Task directions >> In the article about the Hoy family's snow chain business near Hotham, how many people does the business employ during winter?

═════ Reading passage

Hotham is one of a handful of ski resorts worldwide perched on the top of a mountain. With a few steep twists and turns before you reach the resort on the Harrietville approach, drivers regularly have to use snow chains.

Fortunately, we have Hoys, a fourth-generation family-run business that has been operating its roadside chain fitting service since the 1990s.

 Long hours are often spent out in poor weather and by the end of the day the hands of those on the road are dirty and bloodied from fitting and removing sometimes hundreds of sets of chains. 

 Despite this, they continue to staff the Great Alpine Road to ensure that thousands of people arrive and leave Hotham safely each winter.

The service is not a profitable operation and not subsidised in any way but it highlights the level of service Hoys dedicates to their customers and others they assist.

Hoys history

The origins of this family business go back as far as 1934 when Eric and Edith Hoy ran a passenger service between Wangaratta and Harrietville as well as transporting people up the Hotham road.

Later the Hoys moved into accommodation both on Hotham and in Harrietville, as well as continuing to operate passenger services to the mountain and at one point those at Dinner Plain.

 Ski and board equipment and snow chain hire is what they specialise in now, employing 65 people during winter across five stores located in Harrietville, Mt Hotham (Corral Car Park and Davenport Village), Dinner Plain and Omeo.

Hoys chain fitting service is one that many people have come to rely on so much that some regular snow goers still don’t know how to fit chains to their car.

Some customers even ring the Hoys team before departing Hotham to check conditions and ask for assistance to put on or take off their chains.

Paddy Hoy is a long-time local and a well-known face in the Hotham community. His experience in the family business and first working as a roadside chain fitter from 1991, has given him a wealth of knowledge to pass on to people travelling to Hotham, especially where snow chains are concerned.

“I worked on the road with my dad Tom for many years and my nephew Tom Jr. is now our number one guy along with his lively girlfriend Gayle who joins him on weekends,” Paddy says.

“Hoys have been assisting travellers to Hotham for over 80 years and there have been many tough men and women who have worked here over the years.

“You endure varying weather from unbearable wind with horizontal hail to bluebird days of immense beauty. Since we’ve been doing this, degrees have been finished, musical instruments mastered, igloos built and poetry written, all on the side of that road.”

What are Paddy’s top tips for a successful trip up the mountain?

══════════
═════ Data supplied

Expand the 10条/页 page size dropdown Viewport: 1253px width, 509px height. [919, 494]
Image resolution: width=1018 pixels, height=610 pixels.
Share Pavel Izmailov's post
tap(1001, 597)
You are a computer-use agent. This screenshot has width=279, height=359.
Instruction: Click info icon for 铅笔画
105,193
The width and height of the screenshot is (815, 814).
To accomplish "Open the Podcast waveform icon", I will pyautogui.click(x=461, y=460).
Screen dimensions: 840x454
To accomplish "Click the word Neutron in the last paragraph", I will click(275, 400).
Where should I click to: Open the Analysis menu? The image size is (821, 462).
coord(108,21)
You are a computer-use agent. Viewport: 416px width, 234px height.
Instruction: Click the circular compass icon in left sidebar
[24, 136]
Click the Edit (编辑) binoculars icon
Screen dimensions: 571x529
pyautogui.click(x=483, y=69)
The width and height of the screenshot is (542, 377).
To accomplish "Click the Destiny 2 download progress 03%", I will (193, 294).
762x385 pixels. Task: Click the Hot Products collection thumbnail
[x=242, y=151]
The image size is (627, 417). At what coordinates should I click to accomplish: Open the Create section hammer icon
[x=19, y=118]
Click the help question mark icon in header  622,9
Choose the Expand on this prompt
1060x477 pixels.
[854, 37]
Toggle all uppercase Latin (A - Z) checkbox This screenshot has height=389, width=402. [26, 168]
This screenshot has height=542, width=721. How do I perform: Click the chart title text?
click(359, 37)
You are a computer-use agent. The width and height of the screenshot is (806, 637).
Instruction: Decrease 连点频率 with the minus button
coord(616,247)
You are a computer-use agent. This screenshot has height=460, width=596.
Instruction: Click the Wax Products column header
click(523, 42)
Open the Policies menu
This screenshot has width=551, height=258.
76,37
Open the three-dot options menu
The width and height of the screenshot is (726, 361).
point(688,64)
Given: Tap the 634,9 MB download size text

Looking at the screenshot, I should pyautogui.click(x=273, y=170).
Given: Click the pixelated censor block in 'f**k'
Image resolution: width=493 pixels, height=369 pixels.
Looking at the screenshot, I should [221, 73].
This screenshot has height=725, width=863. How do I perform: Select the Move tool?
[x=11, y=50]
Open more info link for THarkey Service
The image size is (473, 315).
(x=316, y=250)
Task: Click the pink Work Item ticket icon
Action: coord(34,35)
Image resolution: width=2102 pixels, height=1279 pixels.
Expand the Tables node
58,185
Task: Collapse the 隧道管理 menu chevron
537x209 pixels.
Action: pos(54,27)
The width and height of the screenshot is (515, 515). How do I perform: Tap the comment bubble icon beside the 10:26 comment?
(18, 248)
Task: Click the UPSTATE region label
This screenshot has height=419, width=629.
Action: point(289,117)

══════════

Full solution >> 65 people, across five stores.